DATA RECORDS —
— begin —

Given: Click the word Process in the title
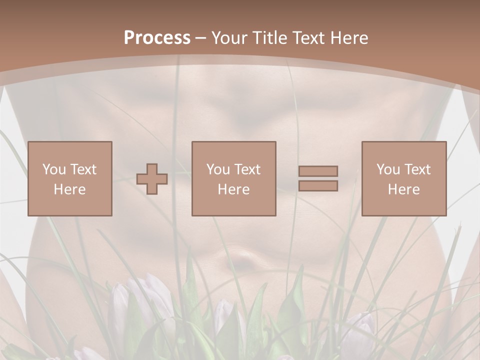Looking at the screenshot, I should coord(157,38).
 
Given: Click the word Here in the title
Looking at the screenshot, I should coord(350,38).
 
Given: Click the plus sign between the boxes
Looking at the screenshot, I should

— end —
— begin —

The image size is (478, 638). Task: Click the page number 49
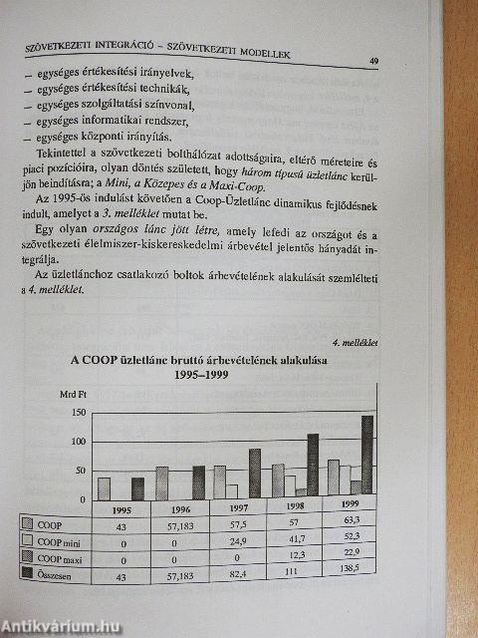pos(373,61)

— end —
— begin —

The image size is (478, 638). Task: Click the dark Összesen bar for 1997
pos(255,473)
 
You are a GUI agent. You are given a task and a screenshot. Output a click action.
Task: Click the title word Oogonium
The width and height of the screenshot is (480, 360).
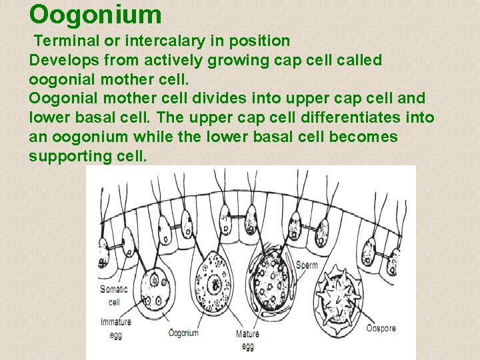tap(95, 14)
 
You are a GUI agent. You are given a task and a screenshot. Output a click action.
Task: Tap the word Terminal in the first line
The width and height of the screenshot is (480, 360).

— end —

WHAT THE TASK REQUIRES — Arrange the items as a JSON list of strings, one string per line and no blank lines, covering only the lines from the one containing "The image size is (478, 638). Task: Click the page" through the one containing "pos(373,61)", inclusive. Leave the pictures out.

WRITTEN REPLY —
[
  "The image size is (478, 638). Task: Click the page number 49",
  "pos(373,61)"
]